Callie’s passion for social justice tied in directly with her passion for her placement. “I find that I am most passionate about types of social justice that directly impact the girls that I work with–namely, social issues like education, racism, and sexism… my service at Girls in the Game has changed my view of social justice work by demonstrating that in order to serve people, you need to listen to what they need instead of assuming that you know what they need. The girls that I coach tell me about the issues that they face in their lives and how they wish they could be changed; they need me to be a listener first and foremost.”
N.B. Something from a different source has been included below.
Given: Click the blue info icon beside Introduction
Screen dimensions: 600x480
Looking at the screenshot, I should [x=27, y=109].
For some Volunteers, one of the biggest transitions can be moving into new communities – both moving into a new house community, and (usually) a new city and local community. However, when asked about where she has found the most joy in her year, Callie said, “I find so much joy in my housemates. I could not have asked for better women to explore a new city and talk through this life-changing year with! We have SO much fun together–watching The Bachelor, taking ridiculous BuzzFeed quizzes, debating what the best Harry Potter house is, eating ice cream, eating donuts, eating cheesecake (we eat a lot of desserts…), and tackling the rodent problem in our basement. Eating supper together is often the best moment of my day, and I look forward to keeping these friendships for the rest of my life.”
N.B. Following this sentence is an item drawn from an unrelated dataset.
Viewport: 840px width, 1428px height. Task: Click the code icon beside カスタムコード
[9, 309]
Some of Callie’s struggles and learning curves of the year also came with her new city of Chicago: “As I get to know and love the parts of Chicago that some people turn their noses up at, I get very angry at the people who do the ‘nose turning up.’ I understand that a lot of people’s apprehension about certain areas of Chicago comes from fear; however, it’s not okay to disregard an entire half of a city. I’ve met some of the most loving and thoughtful people I have ever met (and I’m from the state that coined ‘Minnesota Nice’!) in neighborhoods that the media (and certain people from more affluent areas) love to hate… A pastor from Englewood talked to us during orientation about wearing “bifocal lenses” and seeing both the glory of God and the brokenness of humanity in every person and neighborhood that we encounter. This mindset has shaped my experience in Chicago, and I am confident that it will stay with me for the rest of my life–as a teacher, as an advocate for social justice, as a Christian, and as a human being.”
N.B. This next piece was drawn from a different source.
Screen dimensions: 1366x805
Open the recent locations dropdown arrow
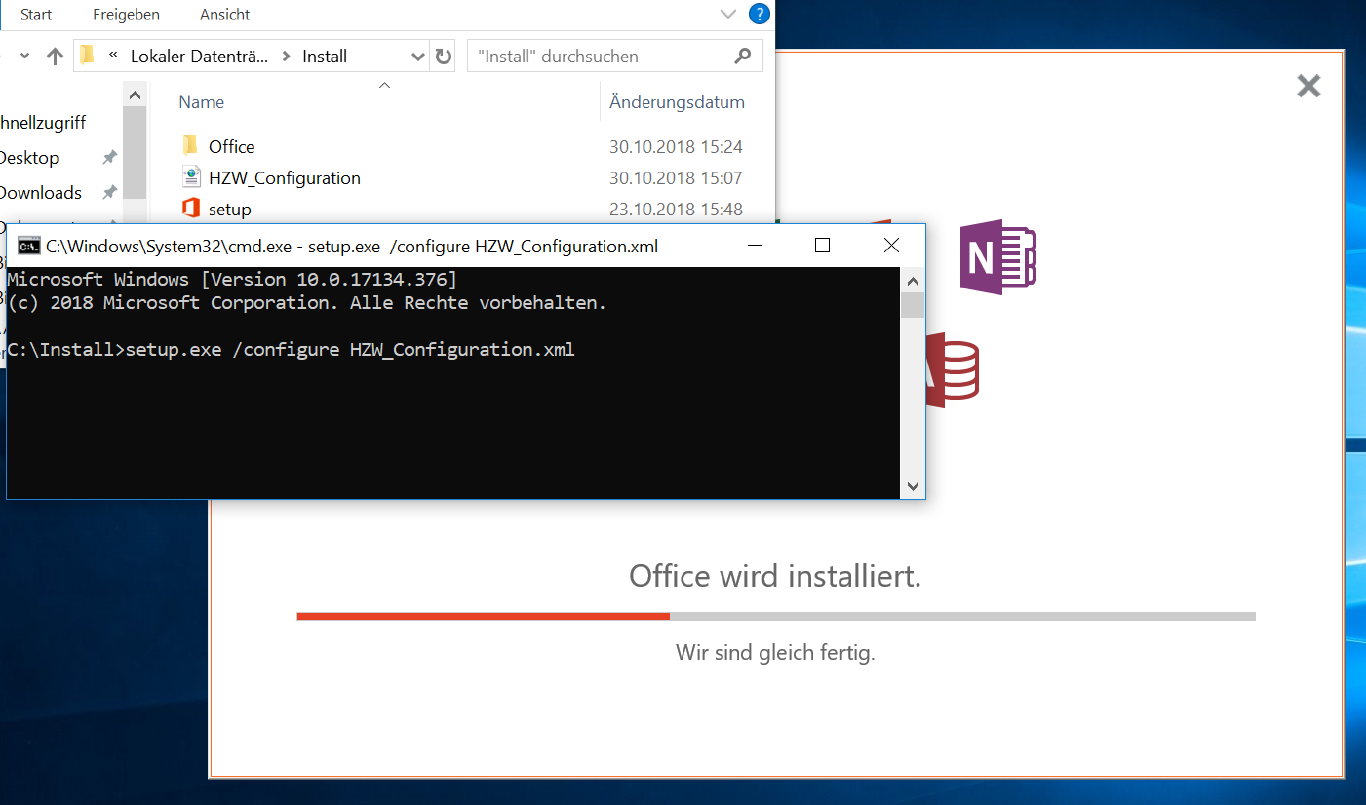[25, 57]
Although Callie was born and raised in central Minnesota, we’re sure that her kind demeanor and perspective is hers alone. Callie graduated from Concordia College with a degree in English Education, and plans to teach high school or middle school English after her year with LVC. Callie loves anything that allows her to step into the lives of other people–documentaries, novels, musicals (especially Hamilton), music, etc. Callie loves eating cheesecake, working out, sampling milkshakes – her goal being to find the best milkshake in America (the current winner is a cookies and cream milkshake from a mountainside gas station in Oregon), and fantasizing about her future life filled with St. Bernards. A powerful woman, indeed!